◆ PASSAGE ◆
Start

Social Network Analysis of 207 teachers on bilibili.com with Python and R

date

Apr 30, 2023

slug

social-network-analysis

status

Published

I. Research Background and Research Questions

Bilibili, commonly referred to as Bilibili, is a prominent cultural community and video platform in China, predominantly frequented by the younger generation. Established on June 26, 2009, the platform has, over a decade, expanded to encompass more than 7,000 interest circles. It has cultivated a robust content production system and a diverse cultural ecosystem centered around its users, creators, and content.

Currently, Bilibili boasts a roster of over 5,000 educators who have registered under their individual names. Notable figures among them include Professors Luo Xiang and Dai Jinhua. As of September 9, 2022, Bilibili's official "Treasure Teacher" list (https://www.BiliBili.com/BlackBoard/theteachersatBiliBili-pc.html) features 207 educators. This list comprises 7 members of the Chinese Academy of Sciences, 50 educators each from the fields of social science, law, psychology, literature, history, philosophy, science, engineering, agriculture, and workplace interests. The significant influence and popularity of these educators on Bilibili underscore the platform's evolving dynamics.

Drawing an analogy, if traditional educational institutions represent curated knowledge galleries, Internet New Media, like Bilibili, can be likened to vibrant marketplaces of knowledge. On Bilibili, content creators maintain distinct accounts and homepages, making the "teacher" identity as prominent as the knowledge they share. Furthermore, the platform's interactive nature fosters a symbiotic relationship between knowledge dissemination and community engagement.

This research aims to delve into the social network dynamics among the 207 educators listed in Bilibili's "Treasure Teacher" roster. Our objective is to delineate and analyze the structural nuances of this network, offering insights into how knowledge disseminators navigate online social interactions and mass communication in the contemporary platform economy.

Additionally, we seek to juxtapose perceptions of real-world social dynamics with those manifested online. A prevalent assumption, for instance, is that training institution educators and university faculty represent distinct, non-overlapping cohorts. Can such assumptions withstand empirical scrutiny in the digital realm? This study endeavors to address such queries.

End

[Source data]
Start

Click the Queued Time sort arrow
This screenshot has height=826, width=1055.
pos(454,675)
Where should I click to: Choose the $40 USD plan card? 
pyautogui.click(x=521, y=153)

End
Start

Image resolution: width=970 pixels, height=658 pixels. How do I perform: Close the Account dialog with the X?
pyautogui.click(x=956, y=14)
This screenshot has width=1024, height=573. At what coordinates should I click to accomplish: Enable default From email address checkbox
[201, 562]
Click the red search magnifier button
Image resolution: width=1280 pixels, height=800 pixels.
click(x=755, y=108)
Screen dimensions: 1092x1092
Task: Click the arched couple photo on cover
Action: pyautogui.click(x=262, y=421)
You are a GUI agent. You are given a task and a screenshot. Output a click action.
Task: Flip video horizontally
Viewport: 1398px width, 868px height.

End

◆ STATED TASK 1 ◆
Write out the part of the Bilibili article starting at "Drawing an analogy, if" and ending at "contemporary platform economy.".
◆ STATED TASK 2 ◆
Pick up the Bilibili article after its last sentence and keep writing it.
This material is separate from the Bilibili article.

◆ FINAL RESULT 1 ◆
Drawing an analogy, if traditional educational institutions represent curated knowledge galleries, Internet New Media, like Bilibili, can be likened to vibrant marketplaces of knowledge. On Bilibili, content creators maintain distinct accounts and homepages, making the "teacher" identity as prominent as the knowledge they share. Furthermore, the platform's interactive nature fosters a symbiotic relationship between knowledge dissemination and community engagement.

This research aims to delve into the social network dynamics among the 207 educators listed in Bilibili's "Treasure Teacher" roster. Our objective is to delineate and analyze the structural nuances of this network, offering insights into how knowledge disseminators navigate online social interactions and mass communication in the contemporary platform economy.

◆ FINAL RESULT 2 ◆
Our specific research questions include:

What constitutes the relational structure of the 207 educators' network? What foundational attributes, such as network density and centrality, characterize this network?

Do content creators (UPs) with analogous attributes exhibit a propensity to engage with one another, leading to discernible network segmentation? Is there a tangible correlation between the network ingress and egress degrees of educator nodes and the volume and tier of their followers?

Do instances of emulation, citation, and collaboration exist among the 207 educators?

We hypothesize that the network primarily delineates segmentation and core-periphery dynamics, potentially mirroring broader societal stratifications, such as gender disparities in academia or institutional hierarchies stemming from social labor divisions. In essence, online platforms, contrary to utopian ideals, might merely reflect societal realities.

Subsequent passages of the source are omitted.